Les œuvres permettant d’admirer cette déesse de l’amour sont innombrables. Il faudrait un ouvrage entier pour les évoquer, les lister… sachant que certaines d’entre elles ont malheureusement disparu. Concentrons-nous sur les statues, puisque c’est notre domaine de prédilection !

Les experts déplorent particulièrement la disparition de l’Aphrodite de Cnide. On la doit à un certain Praxitèle, artiste sculpteur ayant vécu au III/IVe avant Jésus-Christ.

Contrairement aux créations « primitives », plus chastes, cette illustre statue femme fait complètement écho à la symbolique du personnage. Quasiment nue, parfaitement belle, on peut – selon les reproductions – percevoir la dualité de cette figure mythologique. À la fois pudique et séductrice, elle a été considérée par beaucoup comme un modèle de féminité.

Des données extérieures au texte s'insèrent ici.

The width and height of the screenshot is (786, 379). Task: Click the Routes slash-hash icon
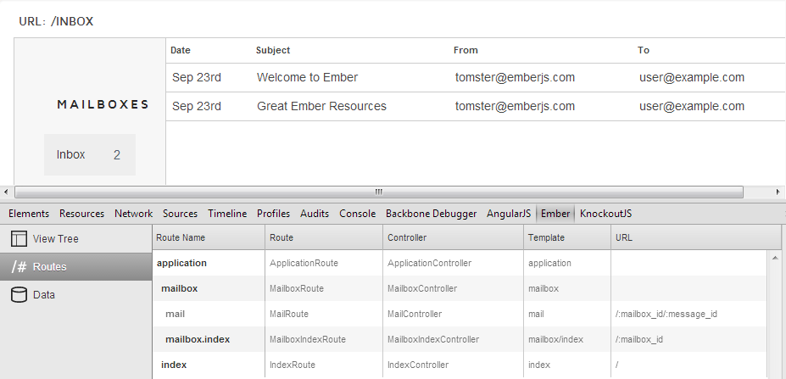point(19,267)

De son côté, l’Aphrodite de Syracuse, dont on n’a pas su identifier l’auteur exact, est une variante un peu plus « couverte ». Bien qu’un sein apparaisse, la déesse porte un vêtement et cache l’autre partie de sa poitrine. Il est intéressant de voir que selon les sculpteurs, le « montré » et le « caché » pouvaient varier.

Finalement, et même si elle est connue sous le nom romain de notre fameuse entité, on doit mentionner La Vénus de Milo. Non, « Milo » n’est pas le nom de son auteur. Cette particule renvoie au lieu d’origine de l’œuvre, l’île de Milo.

La disparition des bras du chef d’œuvre a alimenté de nombreuses théories. On retrouve ici un compromis entre séduction et pudeur : la partie inférieure est toujours cachée mais, à l’instar de la Cnide, la poitrine est entièrement dévoilée. Il est rare que la sculpture puisse en dire autant sur le rapport d’une communauté, voire d’une civilisation au corps et à la sexualité.

La déesse Aphrodite : il reste tant à découvrir…

Nous espérons que ces informations vous ont intéressé ! De notre côté, nous sommes toujours fascinés par la richesse et la complexité de la mythologie grecque.

Bien plus que de petites histoires à se raconter au coin du feu, ces récits permettent d’accéder, au moins en partie, aux mentalités, à la psyché, à la culture évidemment d’une époque où la fable occupait l’esprit de tout un chacun.

Aphrodite matérialise l’éternité de l’amour, de la passion. Entre création et destruction, elle permet de réfléchir aux plaisirs et aux dangers du désir. N’hésitez pas à vous renseigner davantage sur cette déesse : elle est au carrefour de nombreux arts, et de rêves intemporels. C’est sans doute ce qui rend les statues à son effigie aussi sublimes.